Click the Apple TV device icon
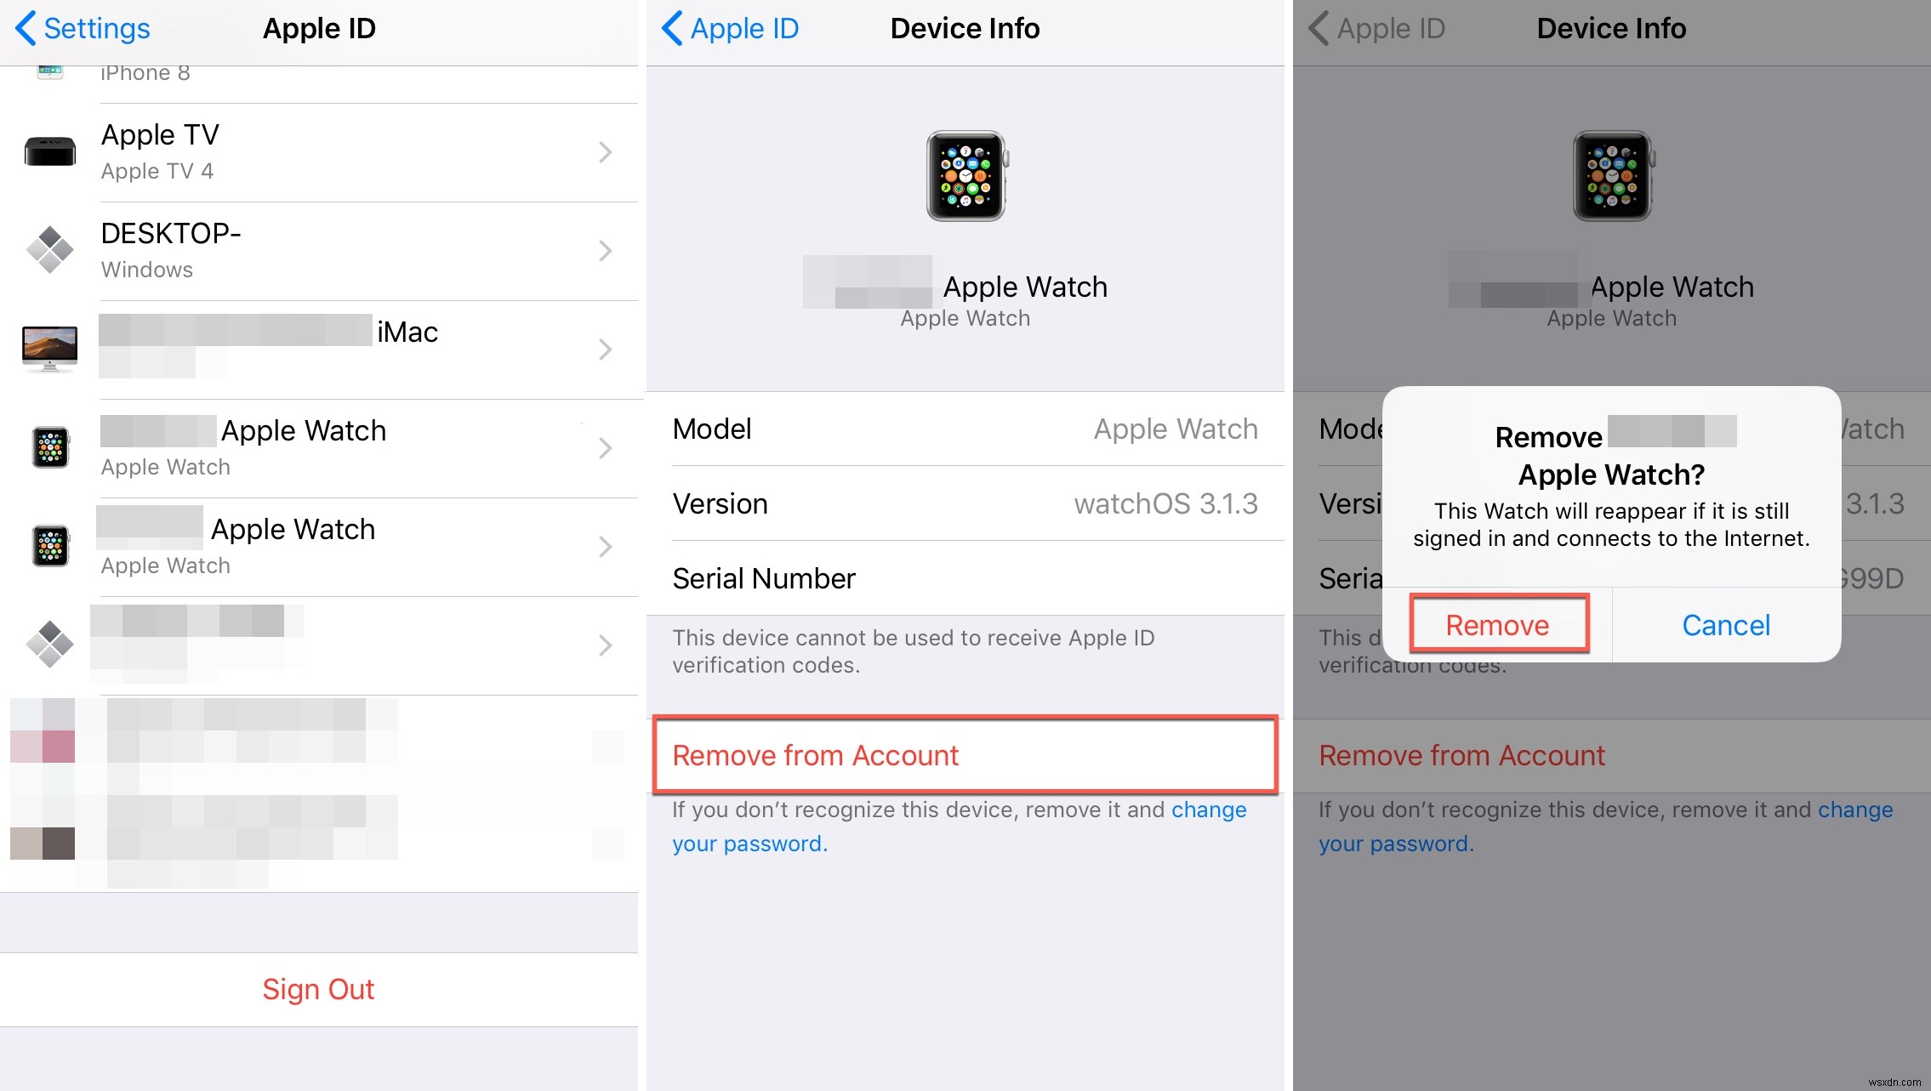 point(47,152)
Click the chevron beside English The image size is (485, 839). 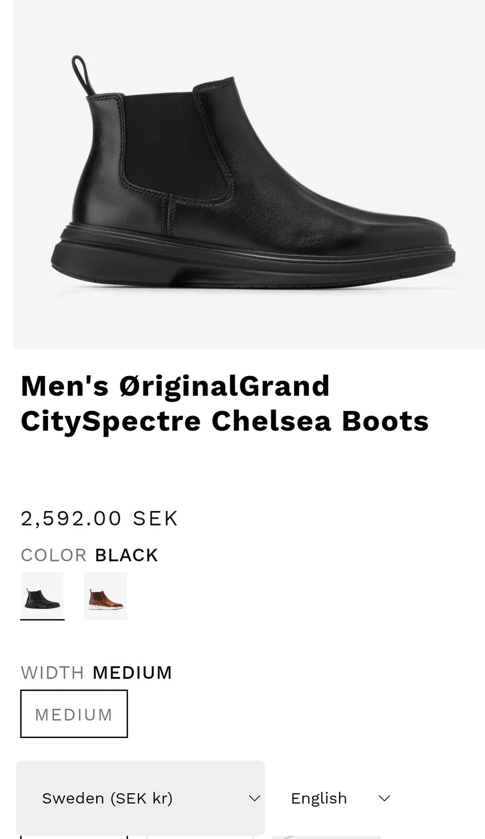click(x=384, y=798)
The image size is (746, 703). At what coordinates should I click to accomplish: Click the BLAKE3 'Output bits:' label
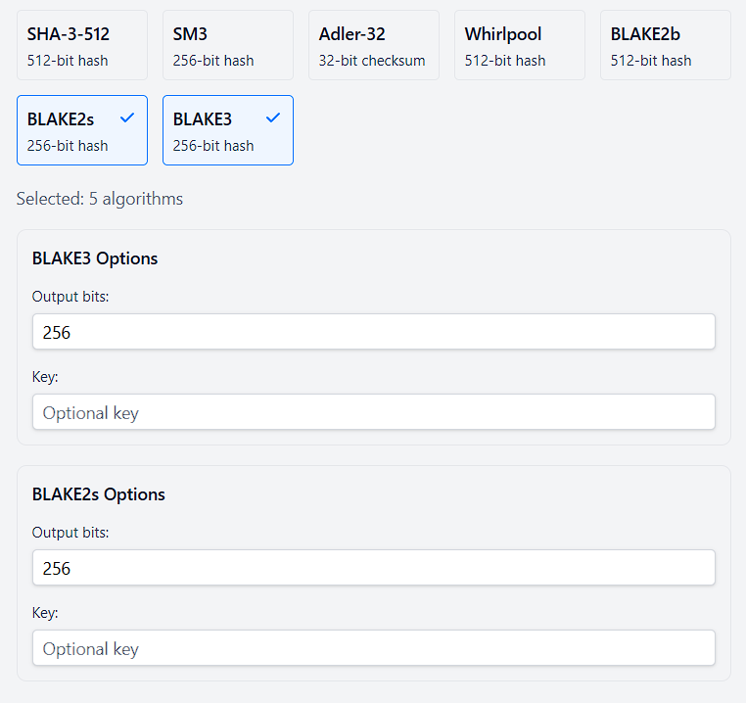point(70,297)
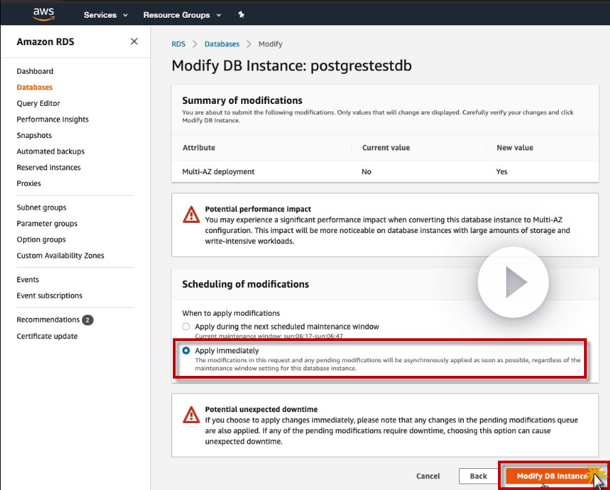Expand the Resource Groups dropdown
This screenshot has height=490, width=610.
pos(182,15)
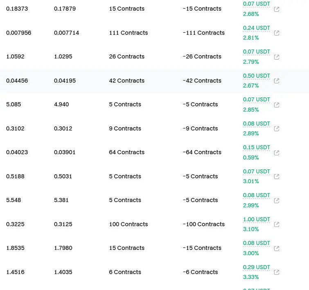The image size is (309, 290).
Task: Click the -100 Contracts cell
Action: click(x=204, y=224)
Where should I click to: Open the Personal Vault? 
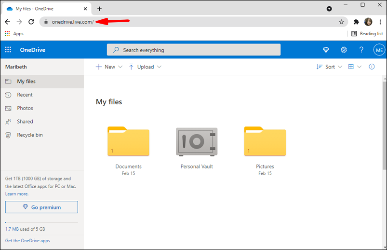(x=197, y=143)
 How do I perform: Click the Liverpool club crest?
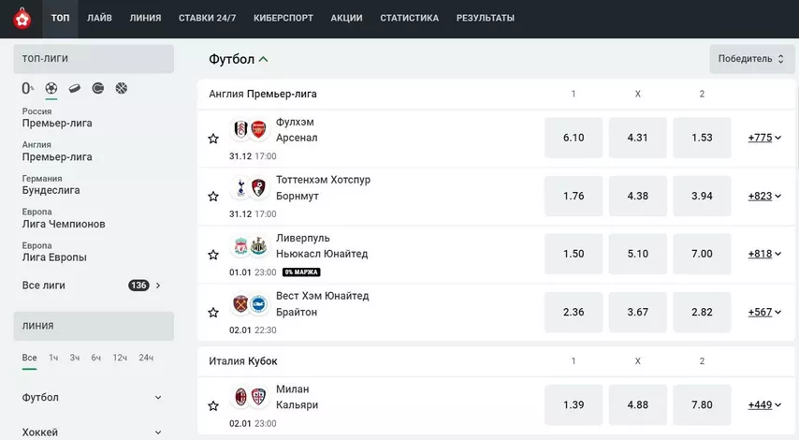pos(241,246)
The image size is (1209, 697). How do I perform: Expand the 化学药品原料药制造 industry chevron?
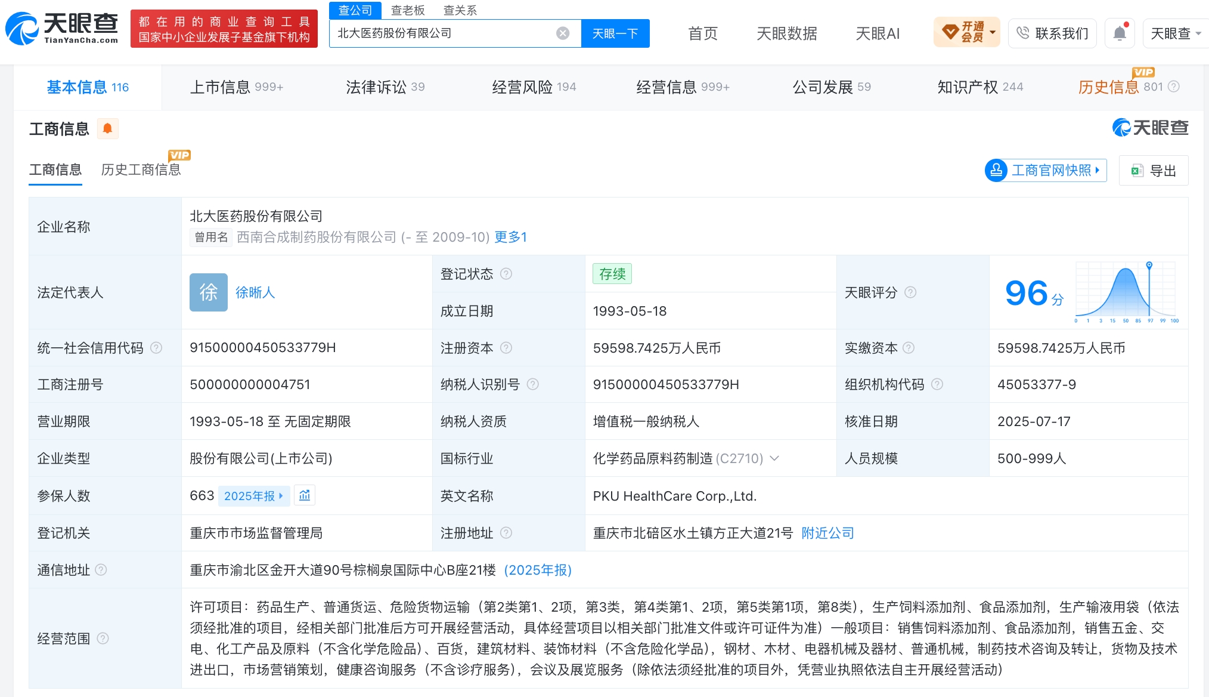coord(774,458)
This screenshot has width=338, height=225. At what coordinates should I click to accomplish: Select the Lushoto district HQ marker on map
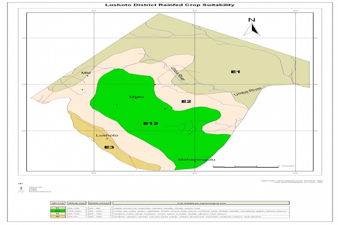coord(107,139)
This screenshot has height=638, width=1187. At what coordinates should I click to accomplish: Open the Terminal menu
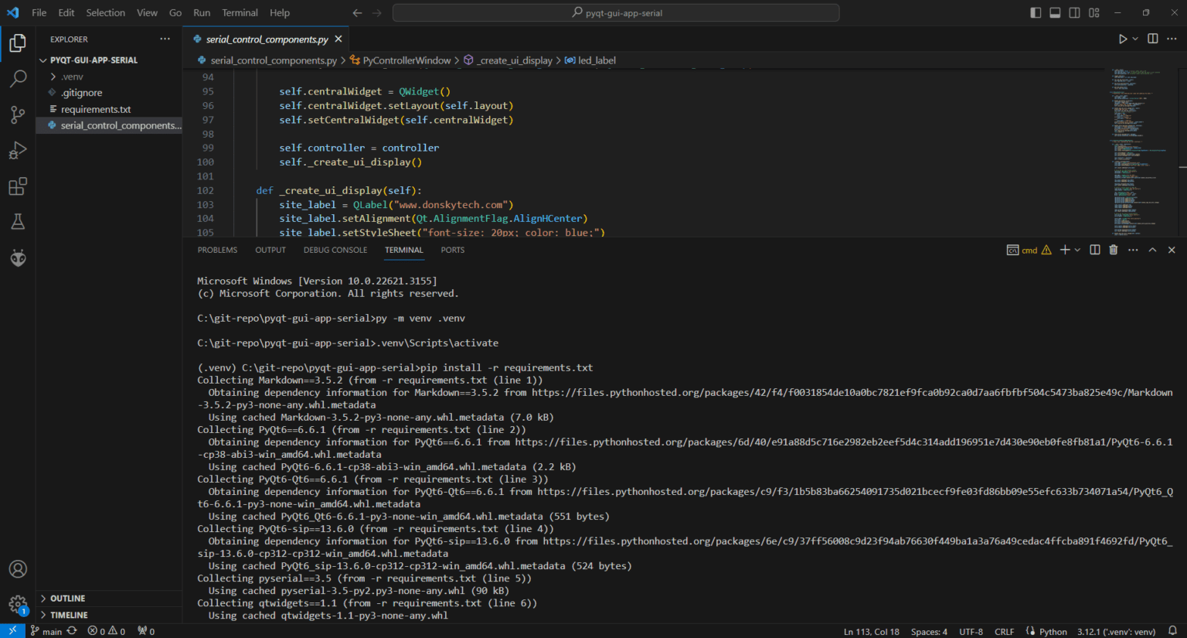[x=240, y=13]

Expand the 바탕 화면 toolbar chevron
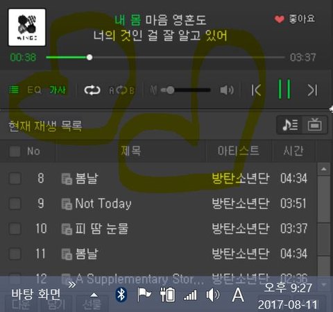tap(72, 285)
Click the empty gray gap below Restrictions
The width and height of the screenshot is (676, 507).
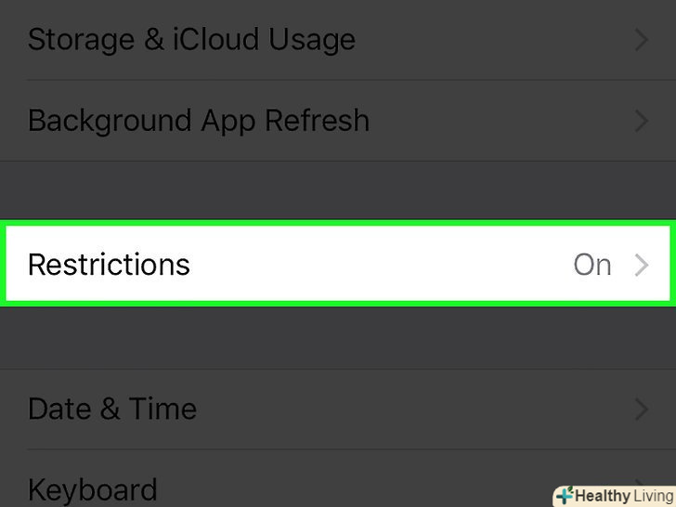(x=338, y=336)

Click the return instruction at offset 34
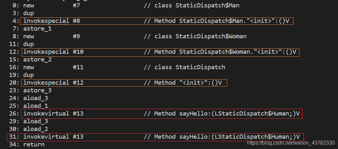[x=34, y=144]

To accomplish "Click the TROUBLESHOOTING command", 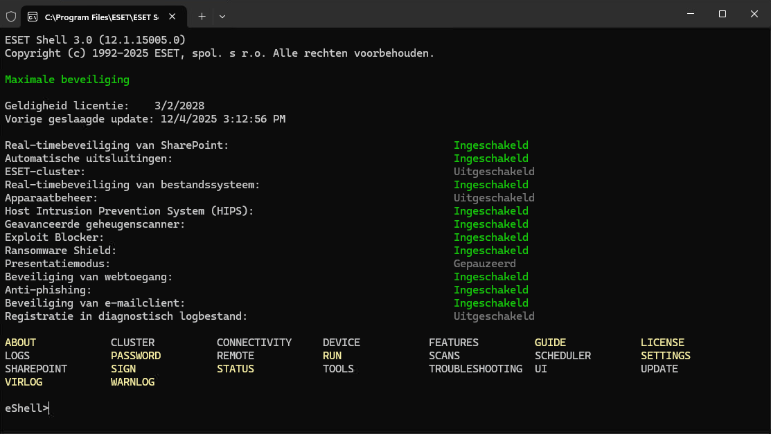I will click(x=475, y=369).
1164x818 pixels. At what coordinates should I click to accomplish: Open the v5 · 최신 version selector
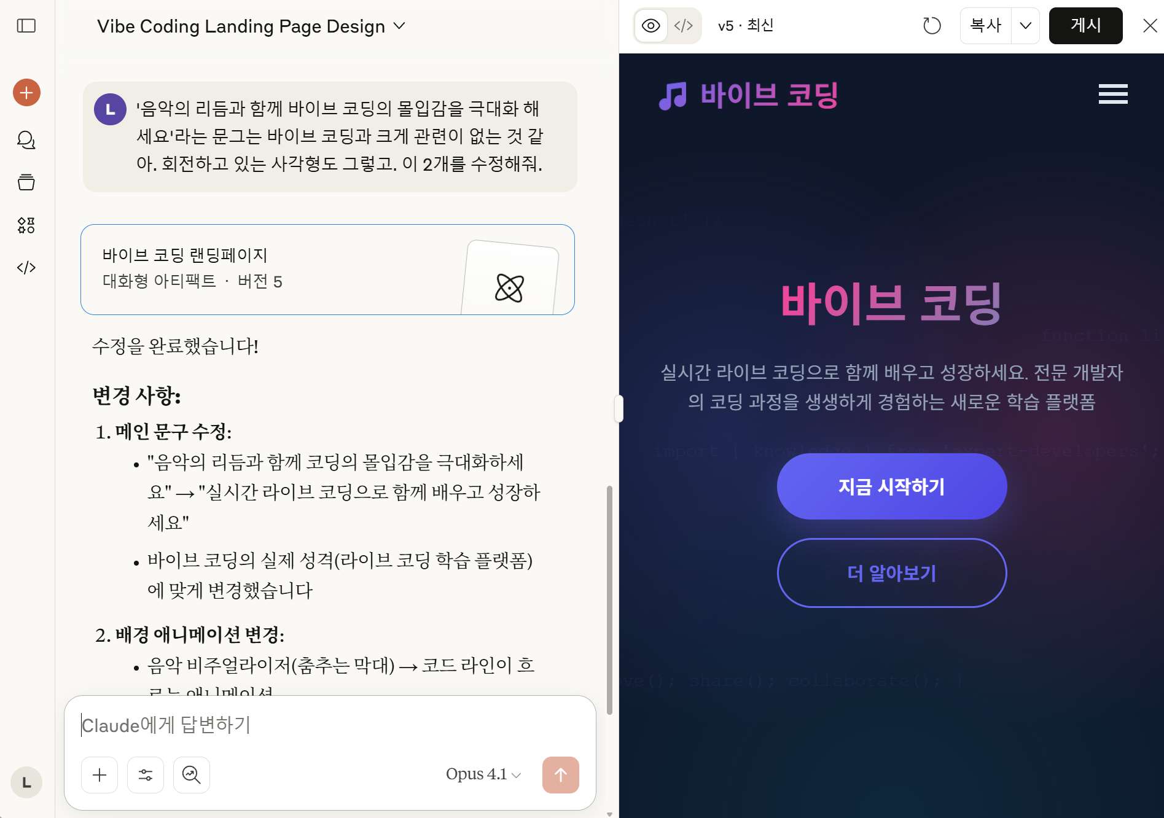click(x=746, y=26)
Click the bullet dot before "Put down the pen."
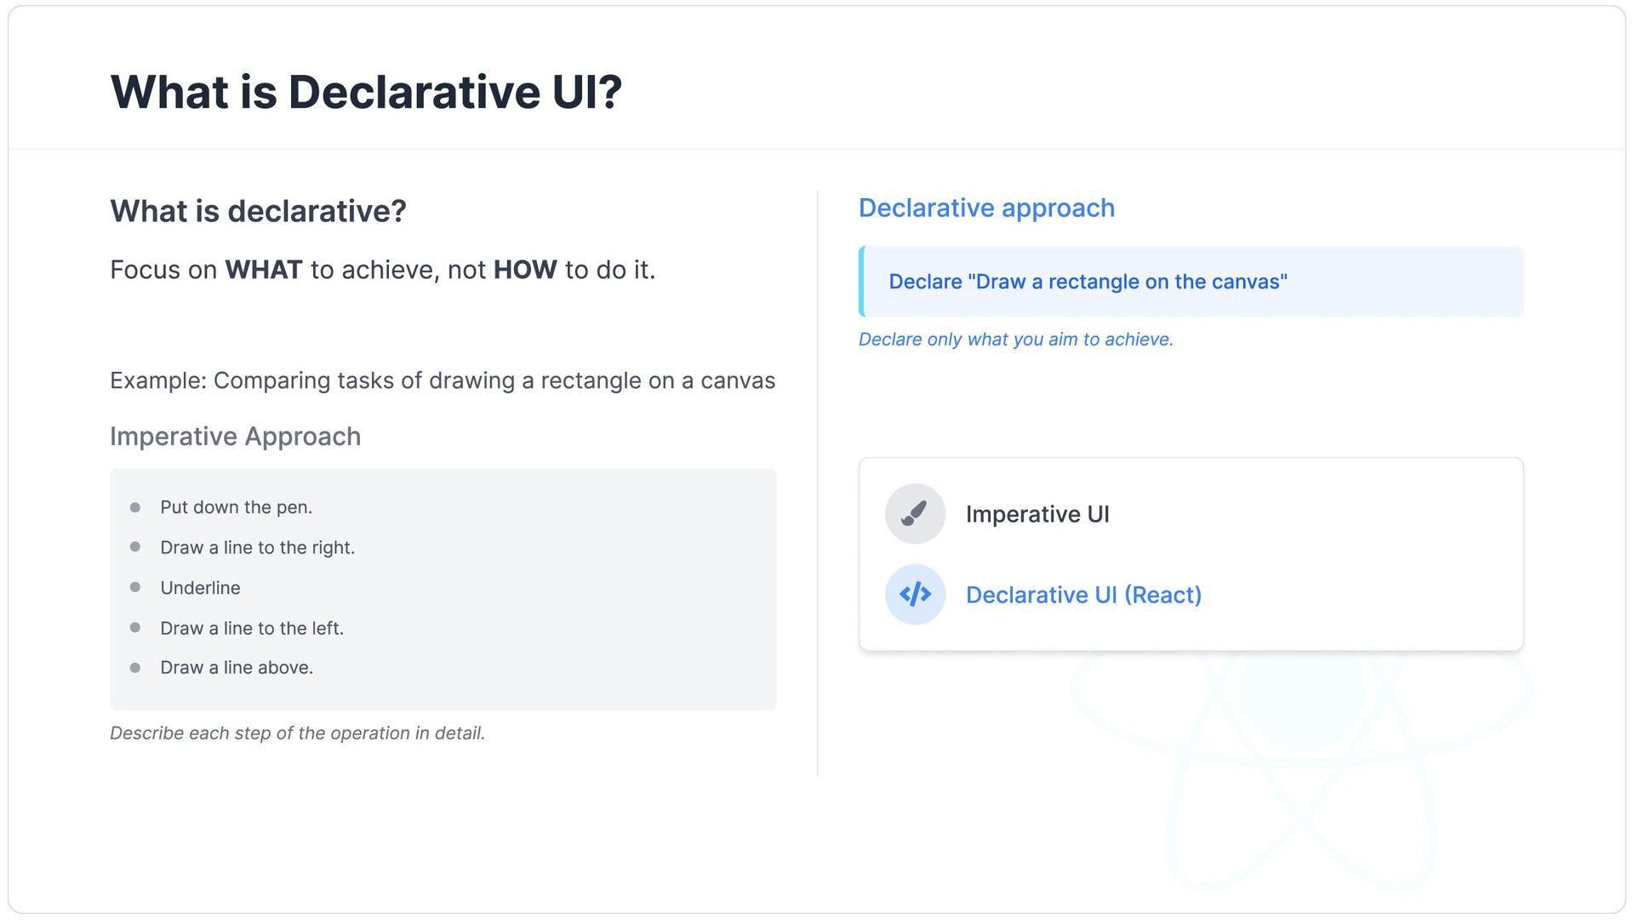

——————————

# Problem requirements
Extract every line of the entries above that contains the string "Open".

# Exercise response
Where should I click to: Open the Personal Vault? 
This screenshot has height=638, width=1187. At what coordinates should I click to accomplish: Open the Terminal menu
1164x818 pixels. At what coordinates should I click to accomplish: Open the v5 · 최신 version selector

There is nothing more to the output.